What is needed:
Could you copy exactly the lines from the one containing "Where should I click to: Expand" through the last line of the records, leaving out every picture?

Material shown:
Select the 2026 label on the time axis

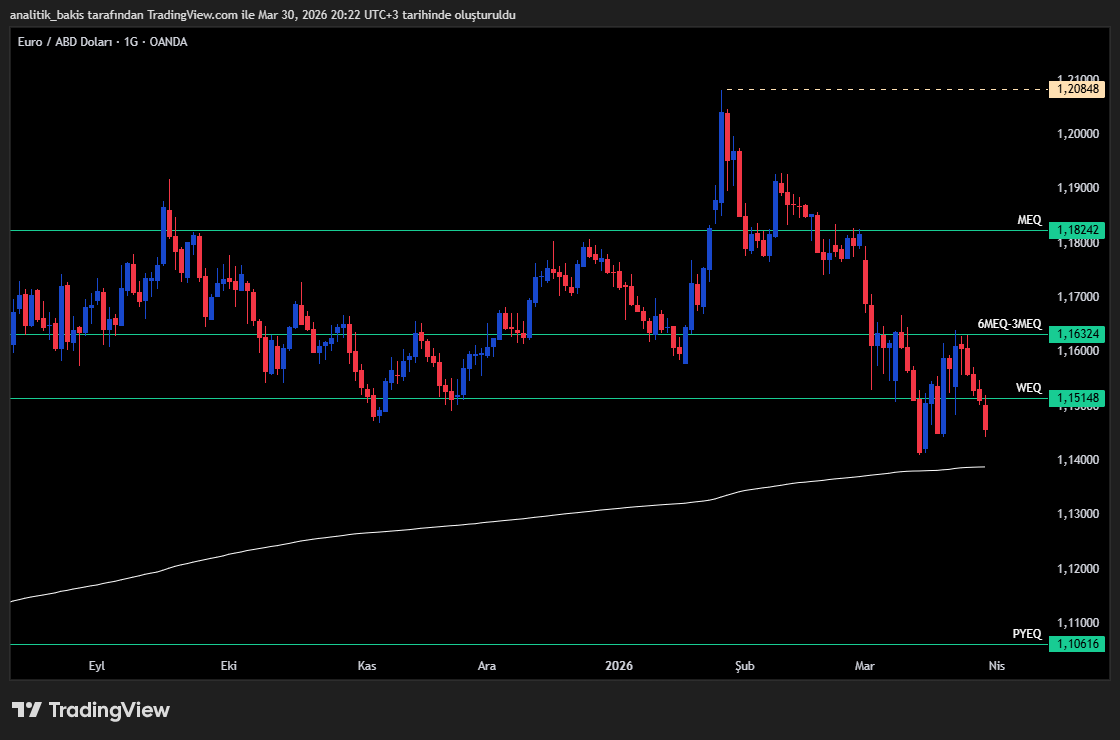[618, 665]
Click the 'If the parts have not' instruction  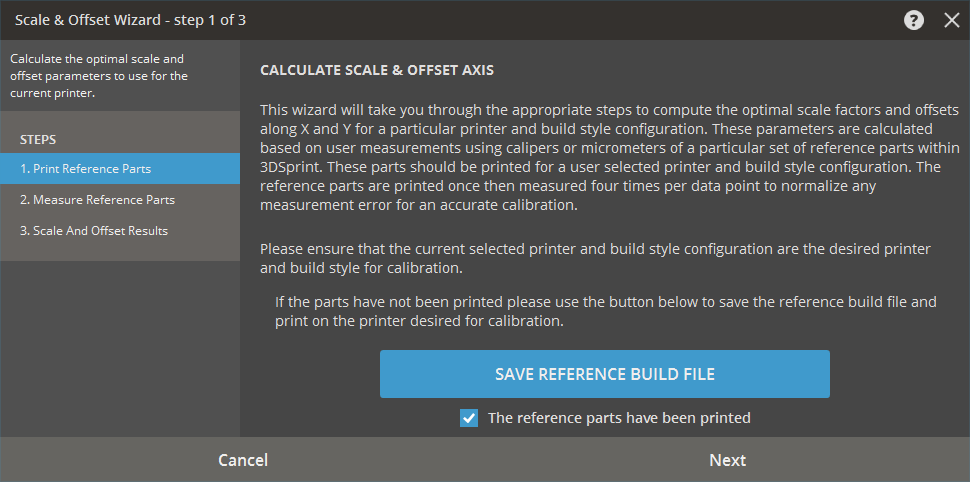coord(606,312)
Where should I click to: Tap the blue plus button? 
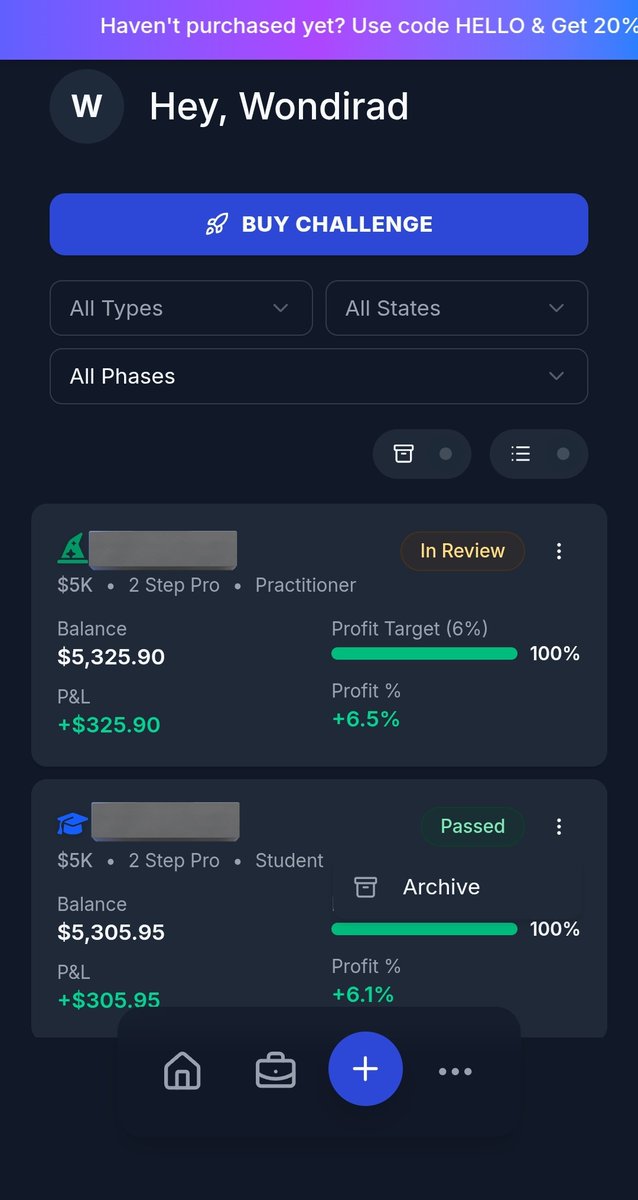click(365, 1069)
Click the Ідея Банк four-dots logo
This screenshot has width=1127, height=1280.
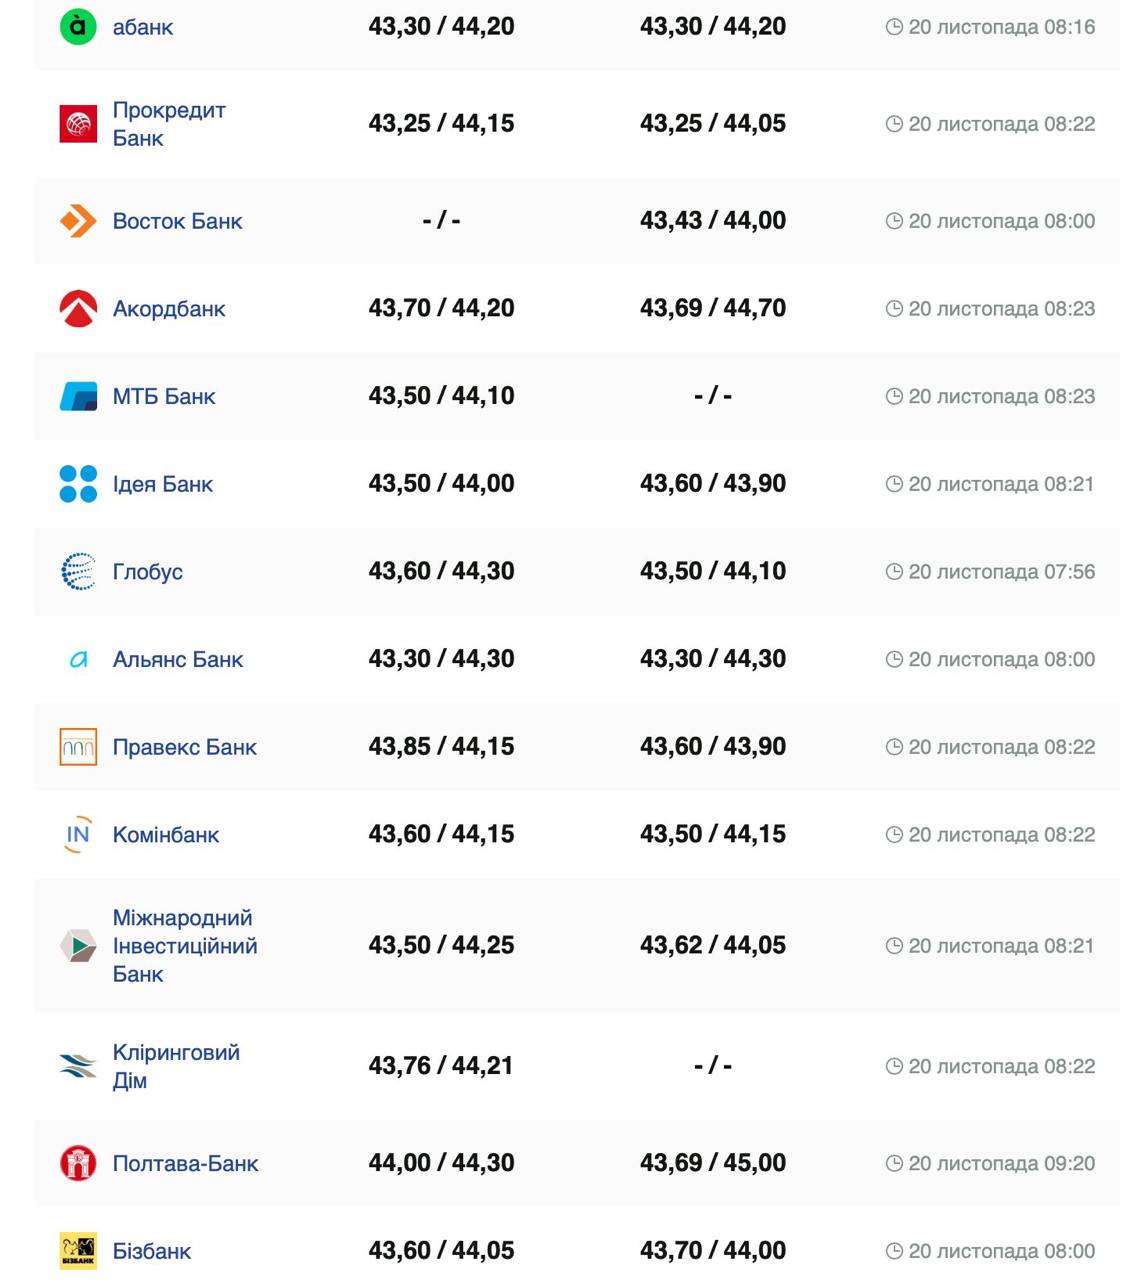click(78, 484)
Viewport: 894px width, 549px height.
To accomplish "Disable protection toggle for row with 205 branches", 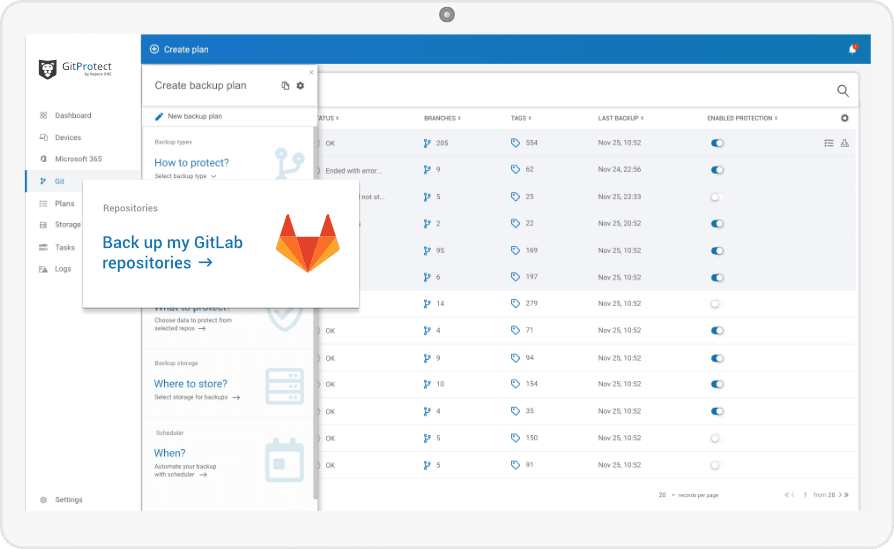I will pyautogui.click(x=717, y=143).
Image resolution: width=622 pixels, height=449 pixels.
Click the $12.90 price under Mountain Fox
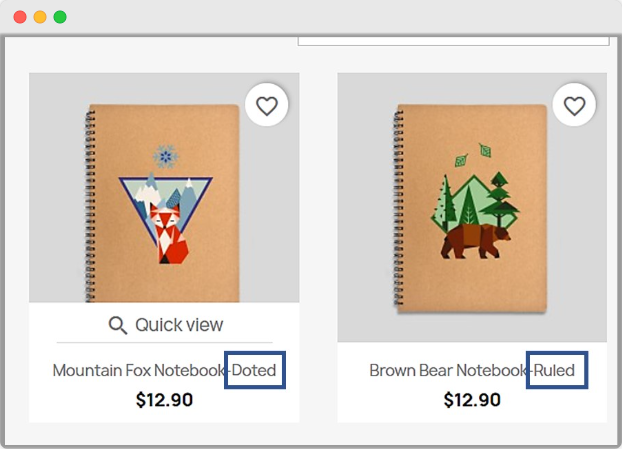coord(164,399)
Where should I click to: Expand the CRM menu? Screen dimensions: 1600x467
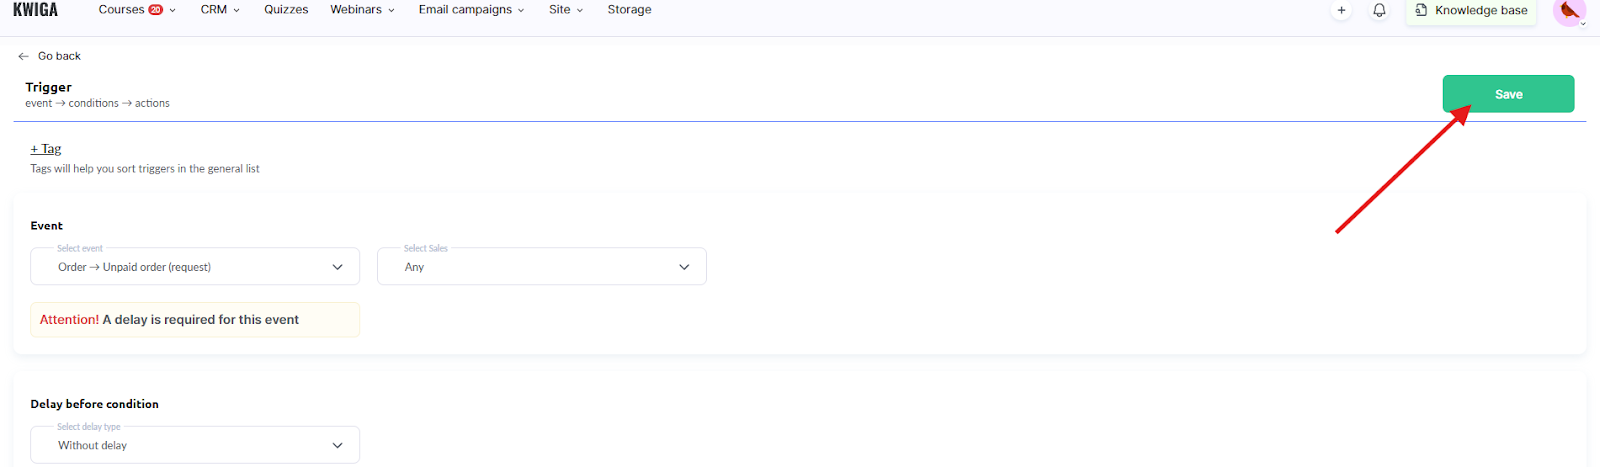point(220,10)
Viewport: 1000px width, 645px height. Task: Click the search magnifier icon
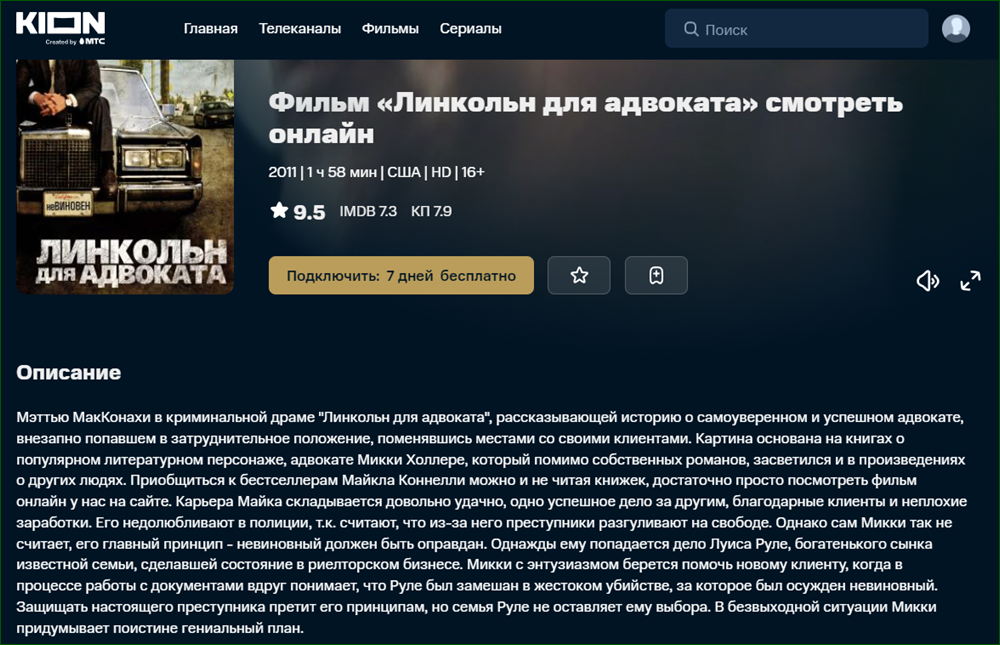(691, 29)
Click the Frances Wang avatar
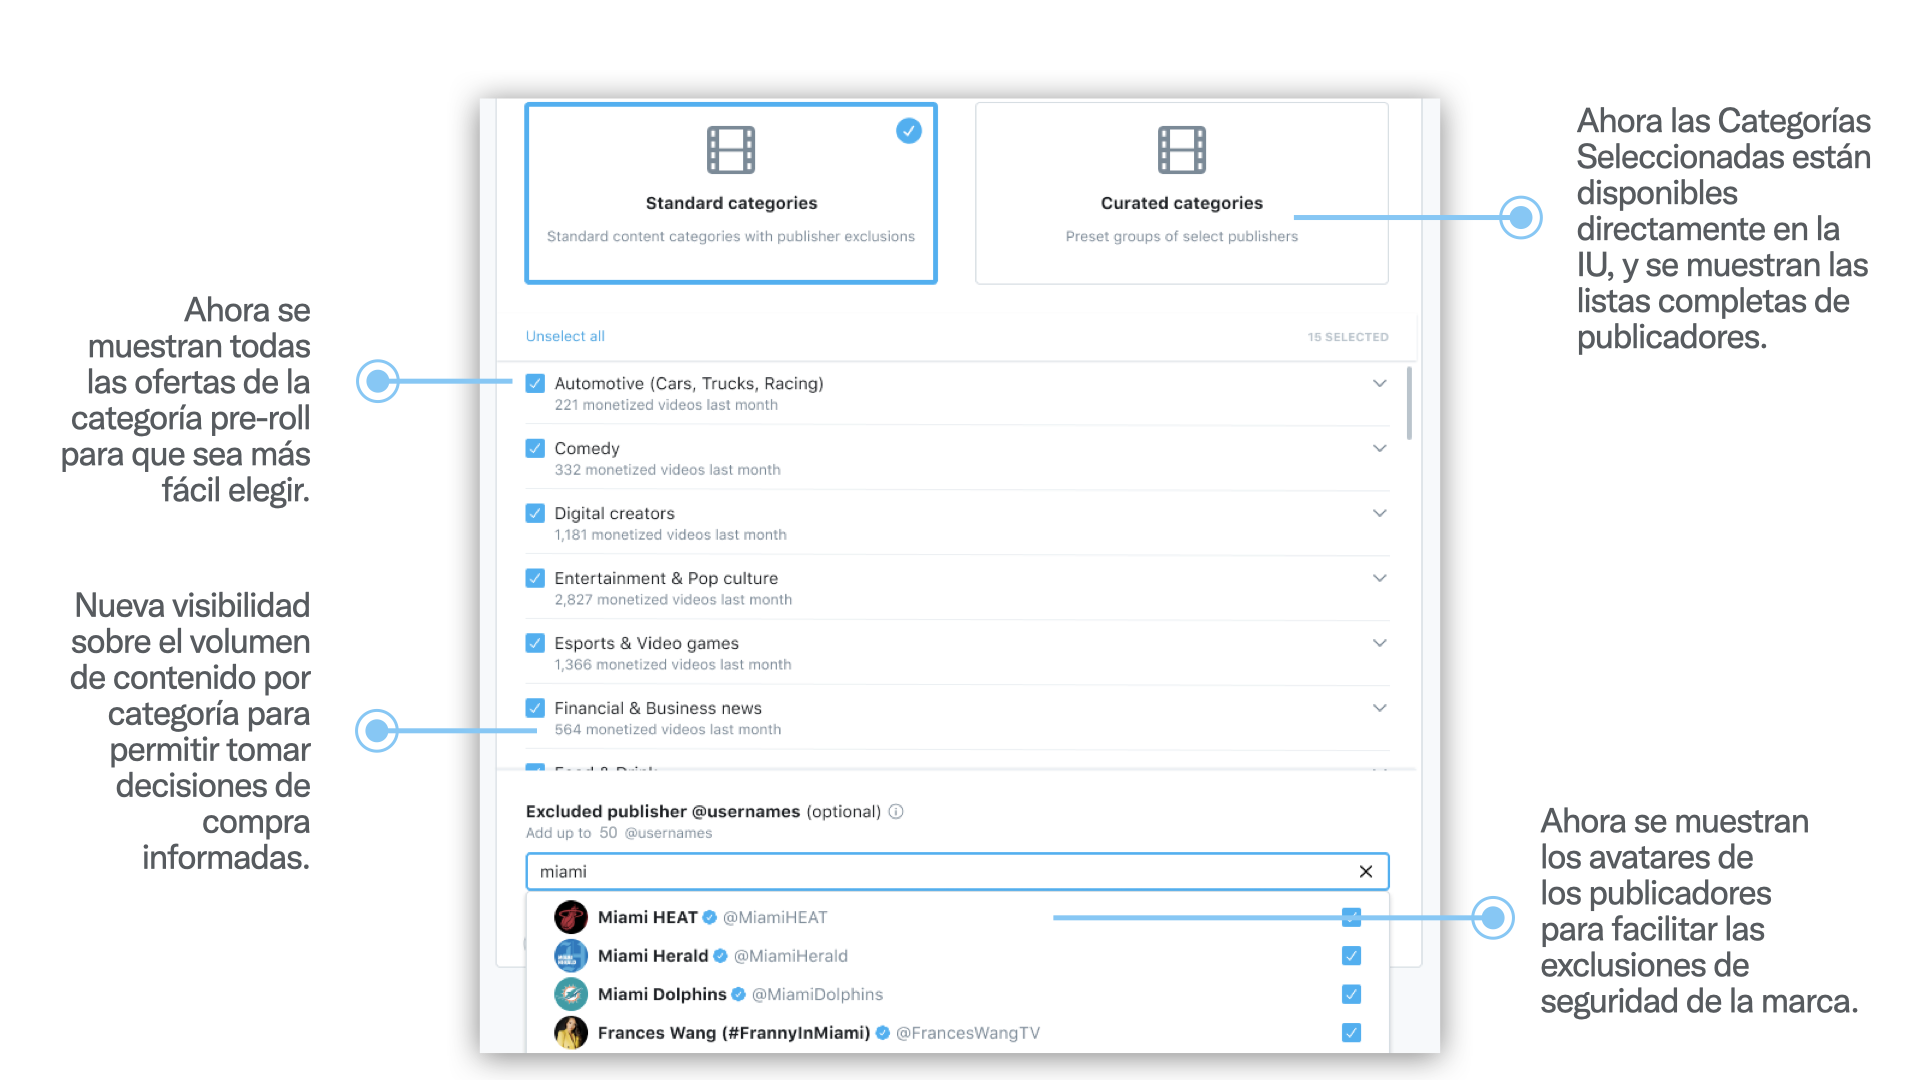 coord(571,1033)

Result below:
Where should I click to: Expand the CRM menu? Screen dimensions: 1600x467
point(220,10)
Viewport: 1000px width, 645px height. Task: Click the search magnifier icon
(691, 29)
Click the Frances Wang avatar
 coord(571,1033)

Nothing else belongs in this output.